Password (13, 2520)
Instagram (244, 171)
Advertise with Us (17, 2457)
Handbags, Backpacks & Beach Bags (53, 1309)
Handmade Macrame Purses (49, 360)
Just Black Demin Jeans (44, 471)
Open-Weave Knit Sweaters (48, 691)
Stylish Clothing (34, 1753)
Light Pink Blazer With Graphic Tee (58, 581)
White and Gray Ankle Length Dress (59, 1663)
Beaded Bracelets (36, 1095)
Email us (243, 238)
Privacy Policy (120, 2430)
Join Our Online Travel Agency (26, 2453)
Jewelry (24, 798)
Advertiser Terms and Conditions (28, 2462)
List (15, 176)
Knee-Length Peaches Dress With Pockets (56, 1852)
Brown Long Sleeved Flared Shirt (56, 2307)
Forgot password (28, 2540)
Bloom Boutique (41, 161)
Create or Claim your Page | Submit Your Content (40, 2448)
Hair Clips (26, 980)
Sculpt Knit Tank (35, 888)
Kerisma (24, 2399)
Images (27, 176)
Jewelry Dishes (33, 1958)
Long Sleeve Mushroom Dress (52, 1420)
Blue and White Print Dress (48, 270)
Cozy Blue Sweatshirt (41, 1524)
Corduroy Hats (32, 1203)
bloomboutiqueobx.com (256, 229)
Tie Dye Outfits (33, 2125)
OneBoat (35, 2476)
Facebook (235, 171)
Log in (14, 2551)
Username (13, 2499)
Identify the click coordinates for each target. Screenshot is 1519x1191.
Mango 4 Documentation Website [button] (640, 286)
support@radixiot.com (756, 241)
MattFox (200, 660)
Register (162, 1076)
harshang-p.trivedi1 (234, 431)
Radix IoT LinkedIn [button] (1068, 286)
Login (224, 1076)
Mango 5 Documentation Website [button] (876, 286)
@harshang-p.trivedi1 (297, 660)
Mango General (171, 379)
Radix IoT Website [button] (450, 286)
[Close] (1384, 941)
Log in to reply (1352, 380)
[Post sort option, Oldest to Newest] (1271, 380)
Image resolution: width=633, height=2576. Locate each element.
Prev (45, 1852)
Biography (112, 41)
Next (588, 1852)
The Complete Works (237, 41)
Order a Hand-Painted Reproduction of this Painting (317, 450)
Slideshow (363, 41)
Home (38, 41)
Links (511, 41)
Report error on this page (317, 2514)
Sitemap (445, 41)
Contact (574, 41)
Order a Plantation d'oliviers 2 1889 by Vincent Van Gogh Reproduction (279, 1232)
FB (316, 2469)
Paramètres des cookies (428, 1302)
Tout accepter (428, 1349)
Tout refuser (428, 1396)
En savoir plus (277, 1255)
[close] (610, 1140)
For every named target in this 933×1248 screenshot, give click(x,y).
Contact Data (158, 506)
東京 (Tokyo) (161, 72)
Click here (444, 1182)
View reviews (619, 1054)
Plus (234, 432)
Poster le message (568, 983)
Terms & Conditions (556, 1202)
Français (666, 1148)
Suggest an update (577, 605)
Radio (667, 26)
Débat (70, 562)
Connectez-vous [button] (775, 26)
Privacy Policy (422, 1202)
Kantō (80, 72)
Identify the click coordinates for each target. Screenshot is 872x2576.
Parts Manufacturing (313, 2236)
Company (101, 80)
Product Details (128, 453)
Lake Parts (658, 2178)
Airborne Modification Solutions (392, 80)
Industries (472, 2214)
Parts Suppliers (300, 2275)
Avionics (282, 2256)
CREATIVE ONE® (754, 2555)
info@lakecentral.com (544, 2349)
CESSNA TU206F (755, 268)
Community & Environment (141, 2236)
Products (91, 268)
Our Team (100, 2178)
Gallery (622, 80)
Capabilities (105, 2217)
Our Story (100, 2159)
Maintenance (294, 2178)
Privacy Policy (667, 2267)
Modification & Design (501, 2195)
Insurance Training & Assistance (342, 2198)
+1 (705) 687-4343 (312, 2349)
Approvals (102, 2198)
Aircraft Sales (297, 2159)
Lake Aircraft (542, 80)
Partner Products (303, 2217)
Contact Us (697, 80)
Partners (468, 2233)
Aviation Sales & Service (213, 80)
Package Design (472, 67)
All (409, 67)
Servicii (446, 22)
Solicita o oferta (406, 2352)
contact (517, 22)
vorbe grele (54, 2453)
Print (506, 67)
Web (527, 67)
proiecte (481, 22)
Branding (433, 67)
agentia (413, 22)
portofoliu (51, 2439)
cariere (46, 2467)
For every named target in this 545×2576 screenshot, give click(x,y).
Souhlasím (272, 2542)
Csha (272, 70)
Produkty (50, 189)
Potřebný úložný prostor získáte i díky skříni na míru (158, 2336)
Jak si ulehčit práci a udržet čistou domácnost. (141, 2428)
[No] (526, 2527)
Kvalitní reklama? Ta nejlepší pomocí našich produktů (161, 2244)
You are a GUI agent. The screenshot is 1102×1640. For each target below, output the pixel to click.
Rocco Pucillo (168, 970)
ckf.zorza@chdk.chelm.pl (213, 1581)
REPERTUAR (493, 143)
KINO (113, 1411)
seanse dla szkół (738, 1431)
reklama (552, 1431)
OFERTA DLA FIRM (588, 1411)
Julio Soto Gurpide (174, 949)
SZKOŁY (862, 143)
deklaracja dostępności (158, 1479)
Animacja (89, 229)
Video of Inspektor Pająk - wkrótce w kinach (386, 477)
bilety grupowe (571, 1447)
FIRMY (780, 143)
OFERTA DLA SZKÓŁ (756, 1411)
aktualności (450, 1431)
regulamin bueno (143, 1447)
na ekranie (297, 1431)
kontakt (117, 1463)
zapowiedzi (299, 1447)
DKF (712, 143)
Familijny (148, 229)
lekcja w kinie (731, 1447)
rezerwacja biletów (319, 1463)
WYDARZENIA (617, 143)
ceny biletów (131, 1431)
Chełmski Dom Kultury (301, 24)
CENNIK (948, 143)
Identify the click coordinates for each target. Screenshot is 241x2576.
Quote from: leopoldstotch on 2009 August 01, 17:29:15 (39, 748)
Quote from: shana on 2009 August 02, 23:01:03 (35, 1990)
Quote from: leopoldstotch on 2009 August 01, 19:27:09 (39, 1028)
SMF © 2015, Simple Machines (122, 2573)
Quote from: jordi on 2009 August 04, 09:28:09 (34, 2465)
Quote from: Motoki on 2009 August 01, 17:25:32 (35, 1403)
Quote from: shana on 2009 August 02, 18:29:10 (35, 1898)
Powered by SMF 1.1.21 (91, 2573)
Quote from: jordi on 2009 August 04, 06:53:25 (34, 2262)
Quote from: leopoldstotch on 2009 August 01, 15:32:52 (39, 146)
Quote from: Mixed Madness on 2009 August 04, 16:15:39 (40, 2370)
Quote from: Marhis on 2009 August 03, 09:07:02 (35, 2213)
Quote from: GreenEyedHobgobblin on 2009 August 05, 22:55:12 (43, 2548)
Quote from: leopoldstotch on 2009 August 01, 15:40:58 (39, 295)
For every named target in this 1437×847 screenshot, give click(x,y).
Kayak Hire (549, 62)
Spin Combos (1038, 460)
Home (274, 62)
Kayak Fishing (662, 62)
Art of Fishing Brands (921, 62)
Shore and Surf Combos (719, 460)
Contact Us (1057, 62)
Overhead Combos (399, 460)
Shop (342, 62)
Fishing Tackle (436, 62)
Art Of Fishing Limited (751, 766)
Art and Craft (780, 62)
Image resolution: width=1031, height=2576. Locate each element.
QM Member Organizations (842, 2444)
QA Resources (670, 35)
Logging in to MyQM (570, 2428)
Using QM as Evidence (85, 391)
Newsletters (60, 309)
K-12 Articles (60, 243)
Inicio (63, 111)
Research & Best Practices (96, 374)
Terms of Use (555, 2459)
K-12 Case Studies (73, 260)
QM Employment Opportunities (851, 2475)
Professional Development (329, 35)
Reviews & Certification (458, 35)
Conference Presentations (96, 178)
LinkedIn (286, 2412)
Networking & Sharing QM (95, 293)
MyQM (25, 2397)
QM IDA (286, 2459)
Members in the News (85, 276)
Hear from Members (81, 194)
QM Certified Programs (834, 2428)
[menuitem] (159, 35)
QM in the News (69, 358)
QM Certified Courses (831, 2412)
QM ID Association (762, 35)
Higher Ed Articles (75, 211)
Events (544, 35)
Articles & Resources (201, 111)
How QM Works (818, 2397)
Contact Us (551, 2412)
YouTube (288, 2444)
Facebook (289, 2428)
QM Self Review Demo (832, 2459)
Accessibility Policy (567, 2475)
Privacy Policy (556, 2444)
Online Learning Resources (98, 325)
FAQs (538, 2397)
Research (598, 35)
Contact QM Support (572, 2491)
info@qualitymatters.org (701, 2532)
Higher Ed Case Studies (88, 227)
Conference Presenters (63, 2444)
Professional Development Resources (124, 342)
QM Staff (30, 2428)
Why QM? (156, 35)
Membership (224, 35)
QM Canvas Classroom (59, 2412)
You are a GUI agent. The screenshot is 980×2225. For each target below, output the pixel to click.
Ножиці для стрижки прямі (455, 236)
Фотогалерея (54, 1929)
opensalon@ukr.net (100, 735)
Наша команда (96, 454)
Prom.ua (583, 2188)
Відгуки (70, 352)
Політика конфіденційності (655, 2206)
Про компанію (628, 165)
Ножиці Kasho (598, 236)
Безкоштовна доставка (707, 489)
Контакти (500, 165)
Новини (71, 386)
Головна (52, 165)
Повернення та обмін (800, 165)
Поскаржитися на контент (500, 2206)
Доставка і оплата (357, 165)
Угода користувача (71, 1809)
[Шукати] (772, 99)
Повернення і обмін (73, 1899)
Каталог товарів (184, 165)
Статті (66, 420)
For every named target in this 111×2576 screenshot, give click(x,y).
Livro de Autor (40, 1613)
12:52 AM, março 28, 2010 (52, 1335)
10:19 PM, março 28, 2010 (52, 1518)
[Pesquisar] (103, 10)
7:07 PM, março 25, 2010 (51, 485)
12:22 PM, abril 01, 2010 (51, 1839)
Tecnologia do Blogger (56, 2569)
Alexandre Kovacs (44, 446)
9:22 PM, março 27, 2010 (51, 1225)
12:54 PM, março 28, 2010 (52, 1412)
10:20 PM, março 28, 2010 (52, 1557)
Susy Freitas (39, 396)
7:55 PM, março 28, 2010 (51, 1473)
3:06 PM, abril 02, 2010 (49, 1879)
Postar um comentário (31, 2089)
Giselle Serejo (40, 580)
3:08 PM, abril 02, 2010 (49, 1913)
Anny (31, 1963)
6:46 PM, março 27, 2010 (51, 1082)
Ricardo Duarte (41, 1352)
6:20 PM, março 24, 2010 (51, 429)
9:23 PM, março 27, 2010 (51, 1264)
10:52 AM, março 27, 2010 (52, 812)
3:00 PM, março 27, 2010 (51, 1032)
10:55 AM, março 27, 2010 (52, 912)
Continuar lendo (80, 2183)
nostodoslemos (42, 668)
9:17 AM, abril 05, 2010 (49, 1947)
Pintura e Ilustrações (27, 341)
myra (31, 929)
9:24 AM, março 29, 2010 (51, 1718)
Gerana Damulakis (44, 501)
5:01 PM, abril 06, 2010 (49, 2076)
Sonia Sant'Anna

########################################

WHAT THE TASK ASKS
Starting at the top of the records and ending at the line containing "[close] (610, 1140)", reproduce those lines with "Slideshow" swapped for "Gallery" and everything else left unchanged.

SOLUTION TO THIS TASK
Password (13, 2520)
Instagram (244, 171)
Advertise with Us (17, 2457)
Handbags, Backpacks & Beach Bags (53, 1309)
Handmade Macrame Purses (49, 360)
Just Black Demin Jeans (44, 471)
Open-Weave Knit Sweaters (48, 691)
Stylish Clothing (34, 1753)
Light Pink Blazer With Graphic Tee (58, 581)
White and Gray Ankle Length Dress (59, 1663)
Beaded Bracelets (36, 1095)
Email us (243, 238)
Privacy Policy (120, 2430)
Join Our Online Travel Agency (26, 2453)
Jewelry (24, 798)
Advertiser Terms and Conditions (28, 2462)
List (15, 176)
Knee-Length Peaches Dress With Pockets (56, 1852)
Brown Long Sleeved Flared Shirt (56, 2307)
Forgot password (28, 2540)
Bloom Boutique (41, 161)
Create or Claim your Page | Submit Your Content (40, 2448)
Hair Clips (26, 980)
Sculpt Knit Tank (35, 888)
Kerisma (24, 2399)
Images (27, 176)
Jewelry Dishes (33, 1958)
Long Sleeve Mushroom Dress (52, 1420)
Blue and White Print Dress (48, 270)
Cozy Blue Sweatshirt (41, 1524)
Corduroy Hats (32, 1203)
bloomboutiqueobx.com (256, 229)
Tie Dye Outfits (33, 2125)
OneBoat (35, 2476)
Facebook (235, 171)
Log in (14, 2551)
Username (13, 2499)
Identify the click coordinates for each target. Screenshot is 1519x1191.
Mango 4 Documentation Website [button] (640, 286)
support@radixiot.com (756, 241)
MattFox (200, 660)
Register (162, 1076)
harshang-p.trivedi1 (234, 431)
Radix IoT LinkedIn [button] (1068, 286)
Login (224, 1076)
Mango 5 Documentation Website [button] (876, 286)
@harshang-p.trivedi1 (297, 660)
Mango General (171, 379)
Radix IoT Website [button] (450, 286)
[Close] (1384, 941)
Log in to reply (1352, 380)
[Post sort option, Oldest to Newest] (1271, 380)
Image resolution: width=633, height=2576. Locate each element.
Prev (45, 1852)
Biography (112, 41)
Next (588, 1852)
The Complete Works (237, 41)
Order a Hand-Painted Reproduction of this Painting (317, 450)
Gallery (363, 41)
Home (38, 41)
Links (511, 41)
Report error on this page (317, 2514)
Sitemap (445, 41)
Contact (574, 41)
Order a Plantation d'oliviers 2 1889 by Vincent Van Gogh Reproduction (279, 1232)
FB (316, 2469)
Paramètres des cookies (428, 1302)
Tout accepter (428, 1349)
Tout refuser (428, 1396)
En savoir plus (277, 1255)
[close] (610, 1140)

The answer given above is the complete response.